Additionally, the imblearn library also features some modified versions of popular classifiers. We present an example of the modified Random Forest—the BalancedRandomForestClassifier. The API is virtually the same as in the scikit-learn implementation (including the tunable hyperparameters). The difference is that in the balanced Random Forest the algorithm randomly undersamples each bootstrapped sample to balance the classes.

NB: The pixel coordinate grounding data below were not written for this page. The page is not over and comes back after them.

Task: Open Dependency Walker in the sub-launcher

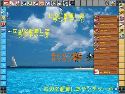Action: (106, 25)
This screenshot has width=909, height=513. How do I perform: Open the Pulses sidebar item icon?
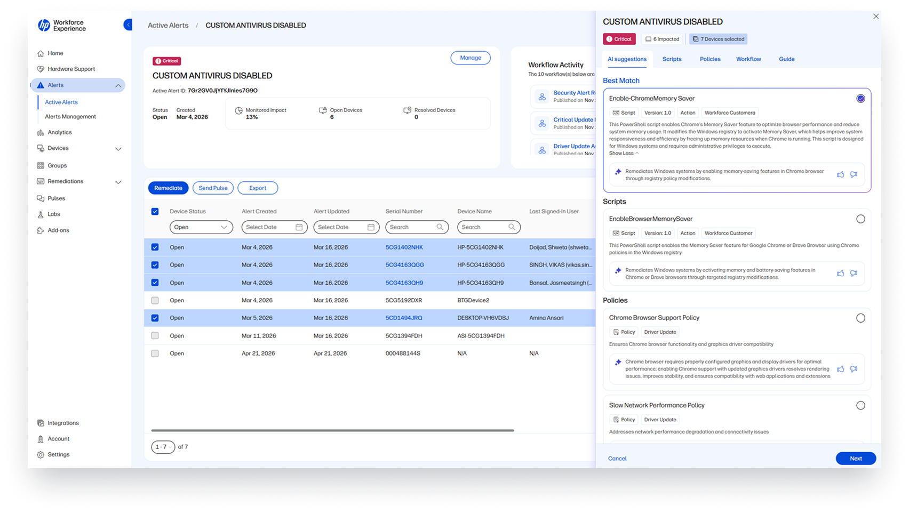41,198
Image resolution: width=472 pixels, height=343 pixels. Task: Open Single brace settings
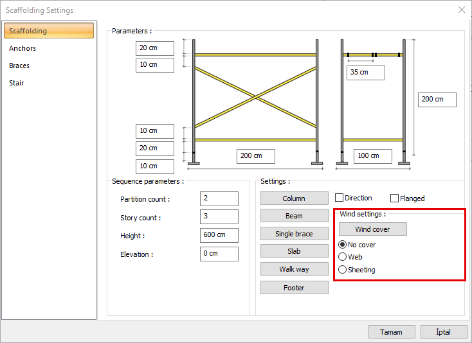(294, 234)
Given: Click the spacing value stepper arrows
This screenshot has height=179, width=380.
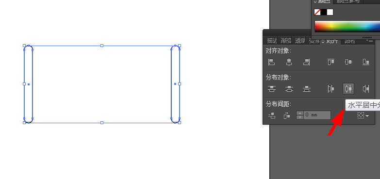Looking at the screenshot, I should pos(300,115).
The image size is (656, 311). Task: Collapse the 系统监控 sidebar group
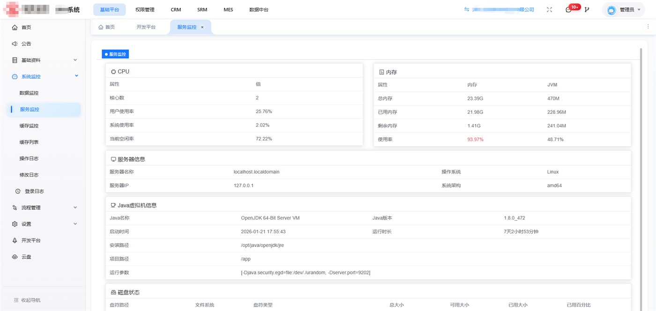point(76,76)
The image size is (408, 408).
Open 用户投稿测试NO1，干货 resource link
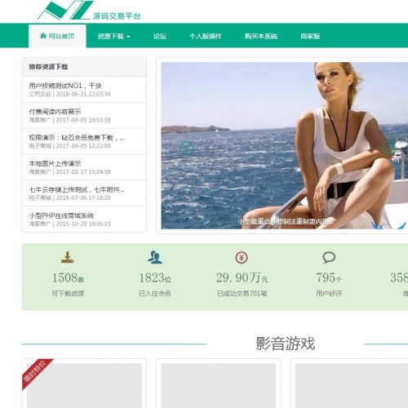65,86
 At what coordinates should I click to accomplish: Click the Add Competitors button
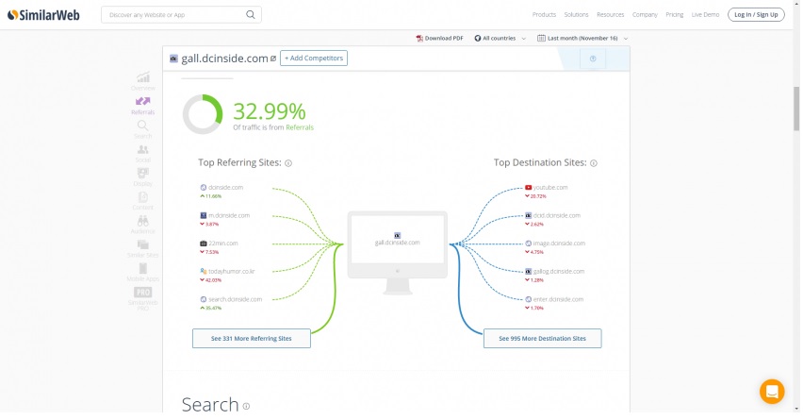tap(314, 59)
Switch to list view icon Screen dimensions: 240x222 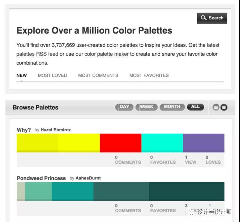tap(224, 107)
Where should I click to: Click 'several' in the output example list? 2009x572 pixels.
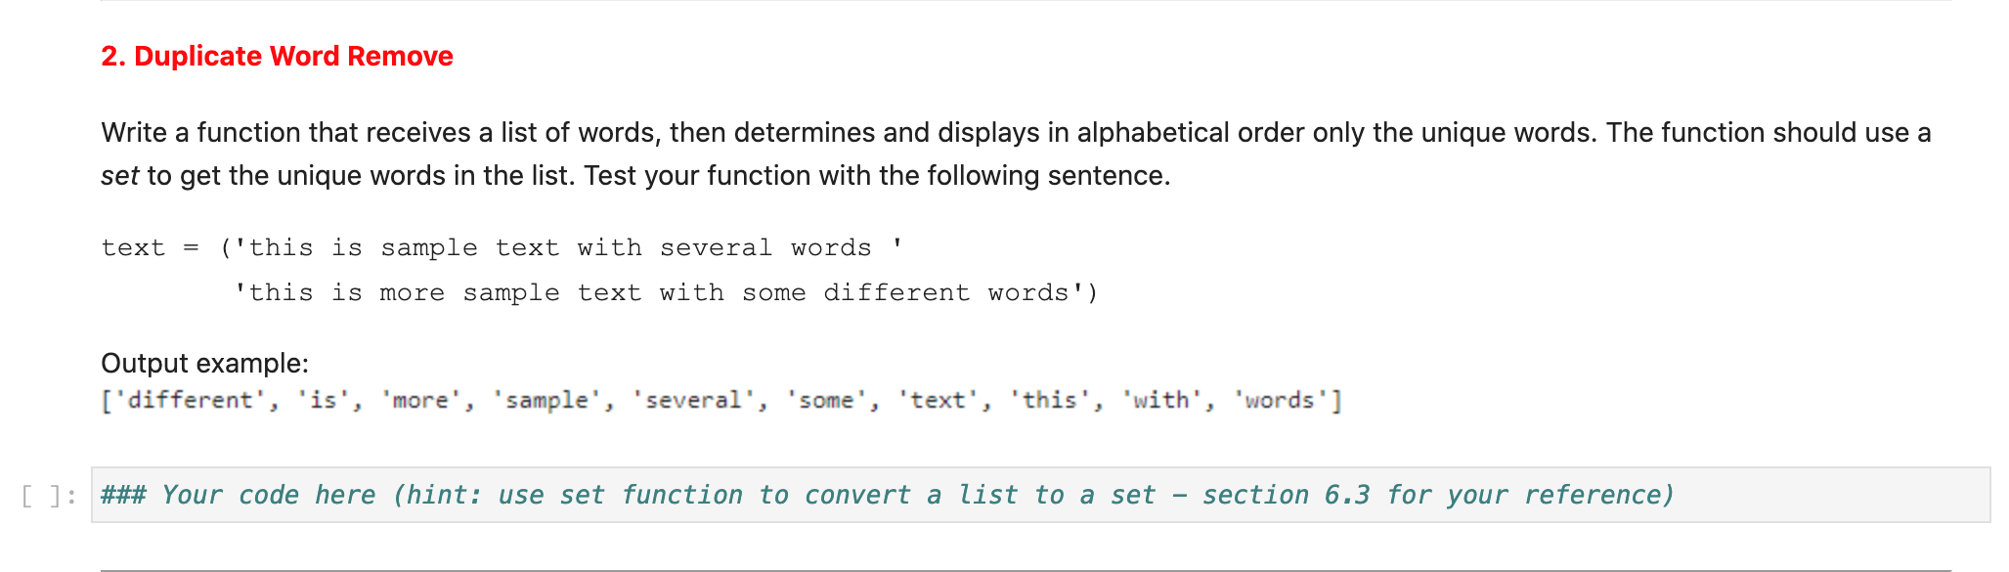693,401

Execute the following steps to estimate the balanced Random Forest classifier.

  1. Import the library:
from imblearn.ensemble import BalancedRandomForestClassifier
  1. Train the balanced Random Forest classifiers:
balanced_rf = BalancedRandomForestClassifier(
    random_state=RANDOM_STATE
)

balanced_rf.fit(X_train, y_train)
balanced_rf_cw = BalancedRandomForestClassifier(
random_state=RANDOM_STATE,
class_weight='balanced'
)

balanced_rf_cw.fit(X_train, y_train)
  1. Group the performance results into a DataFrame:
performance_results = {'random_forest': rf_perf,
'undersampled rf': rf_rus_perf,
'oversampled_rf': rf_ros_perf,
'smote': rf_smote_perf,
'adasyn': rf_adasyn_perf,
'random_forest_cw': rf_cw_perf,
'balanced_random_forest': balanced_rf_perf,
'balanced_random_forest_cw':
balanced_rf_cw_perf}
pd.DataFrame(performance_results).T

Running the code results in a table, summarizing the performance of the models (evaluated on the test set):

As we are dealing with a highly imbalanced problem (the positive class accounts for 0.17% of all the observations), we compare the performance of the models using recall—the number of correctly predicted frauds over all the frauds in the test sample. The best performing model is the balanced Random Forest classifier, while the worst one is the Random Forest with class weights. It is also important to mention that no hyperparameter tuning was performed, which could potentially improve the performance.

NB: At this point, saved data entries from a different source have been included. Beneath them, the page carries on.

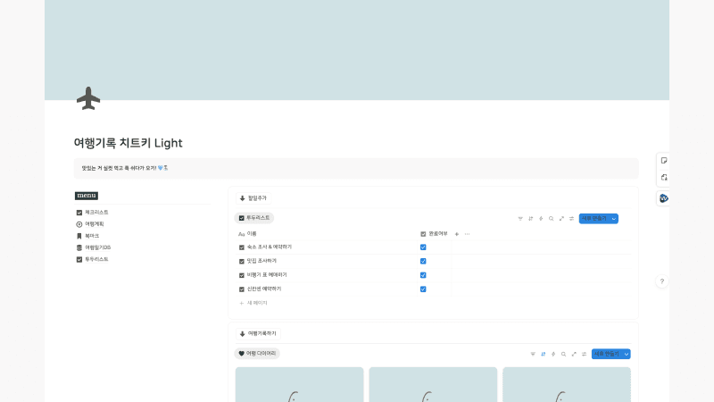The height and width of the screenshot is (402, 714).
Task: Click the filter icon in 투두리스트 toolbar
Action: 520,218
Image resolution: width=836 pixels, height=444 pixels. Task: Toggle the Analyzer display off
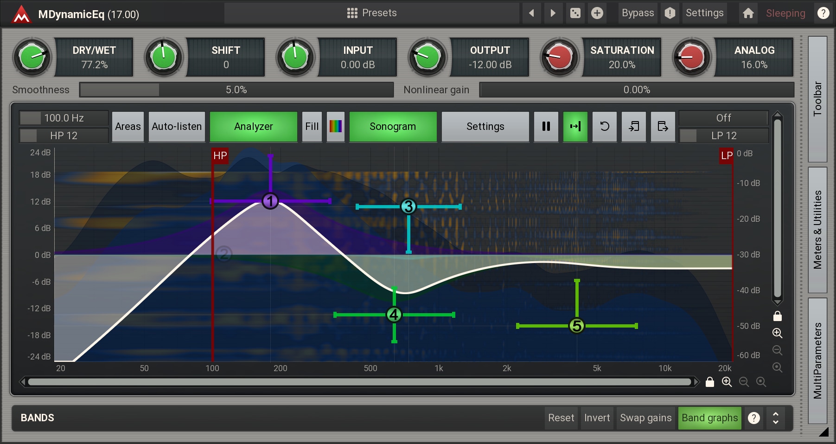tap(253, 126)
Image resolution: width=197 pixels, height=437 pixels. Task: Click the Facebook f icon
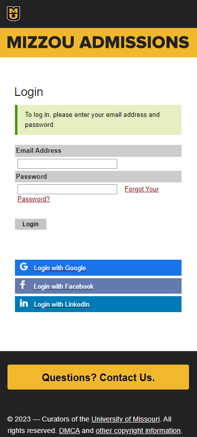(23, 285)
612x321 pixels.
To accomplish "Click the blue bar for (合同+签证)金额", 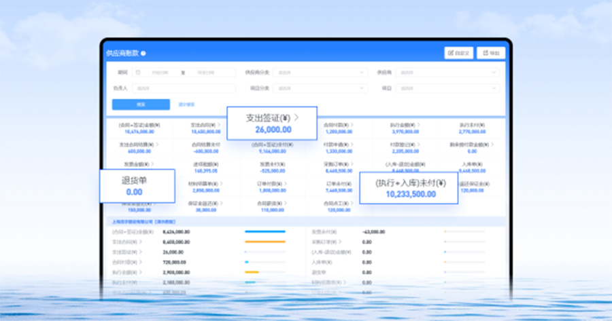I will pos(265,231).
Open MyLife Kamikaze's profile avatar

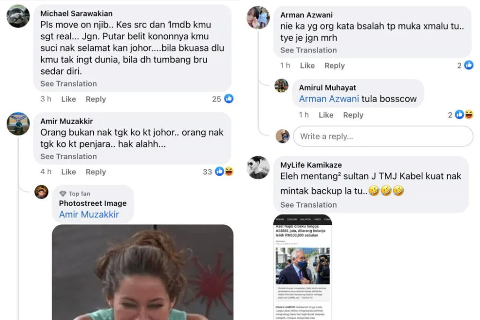tap(258, 167)
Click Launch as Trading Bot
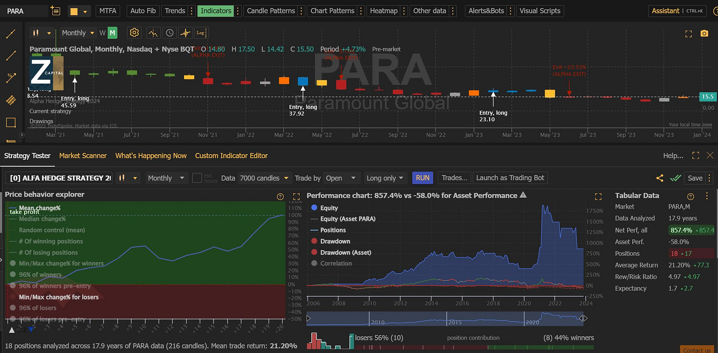Viewport: 718px width, 353px height. pos(510,178)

Also, we can observe the case of the accuracy paradox, where many models have an accuracy of ~99.99%, but they still fail to detect fraudulent cases, which are the most important ones.

Some general notes on tackling problems with imbalanced classes:

  • Do not apply under-/oversampling on the test set.
  • For evaluating problems with imbalanced data, use metrics that account for this, such as precision/recall/F1 score/Cohen's kappa/PR-AUC.
  • Use SMOTE-NC (a modified version of SMOTE) when dealing with a dataset containing categorical features, as the original SMOTE can create illogical values for one-hot encoded variables.
  • Use stratification when creating folds for cross-validation.
  • Introduce under-/oversampling during cross-validation, not before. Doing so before leads to overestimating the model's performance!
  • Experiment with selecting a different probability threshold than the default 50% to potentially tune the performance.